Cb Defense - All Versions
How do Tactics, Techniques, and Procedures (TTPs) relate to policy rules?
In Cb Defense, behaviors are captured as individual Tactics, Techniques, and Procedures (TTPs). They are captured on the device by the sensor, analyzed as a group, and compiled into Alerts (if applicable) by the Analytics component of Cb Defense Cloud.
No. Cb Defense technology gathers endpoint telemetry from across the enterprise, and leverages data science to analyze attacker behavior and automatically adapt in response. TTPs are then used as descriptors on the various actions leading up to to the Alert. This helps to provide context around attacks which are detected and prevented by Cb Defense policy actions. TTPs do not determine which policies are applied.

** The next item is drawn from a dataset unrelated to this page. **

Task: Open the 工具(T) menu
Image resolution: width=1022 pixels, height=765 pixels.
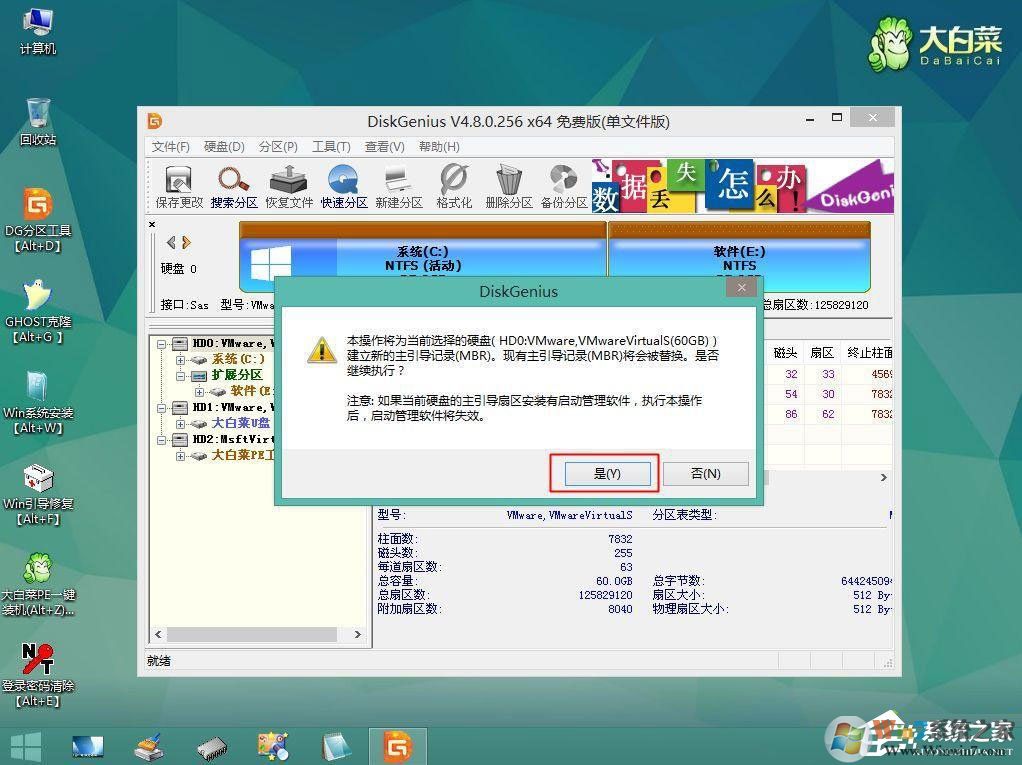Action: [x=331, y=147]
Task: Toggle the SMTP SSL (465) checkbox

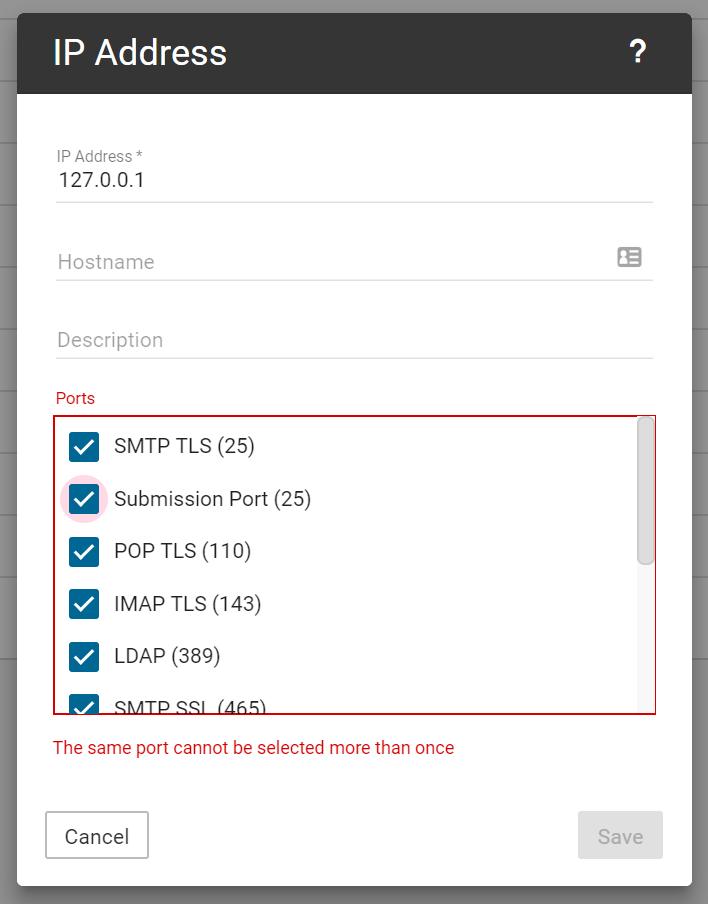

Since TTPs do not determine which policy rules will be applied, we cannot guarantee that certain TTPs would indicate when certain policy actions take place. However, you can run a query on the Investigate page for TTPs which typically surface when certain policy rules are applied to applications with a specific reputation or name/path. See below:
Replace [Reputation] with any one of the possible reputations which may be applied to a Blocking and Isolation policy rule. See chart below. Example: processEffectiveReputation:UNKNOWN
processEffectiveReputation is case-sensitive.
|Known malware that has a verified signature||KNOWN_MALWARE|
|Applications that appear on the company blacklist||COMPANY_BLACK_LIST|
|Unknown application (ex. new application when offline)||UNKNOWN|
|Adware or a potentially unwanted program||PUP|
|Not listed application||NOT_LISTED|
Please also see Cb Defense: Reputation Priority.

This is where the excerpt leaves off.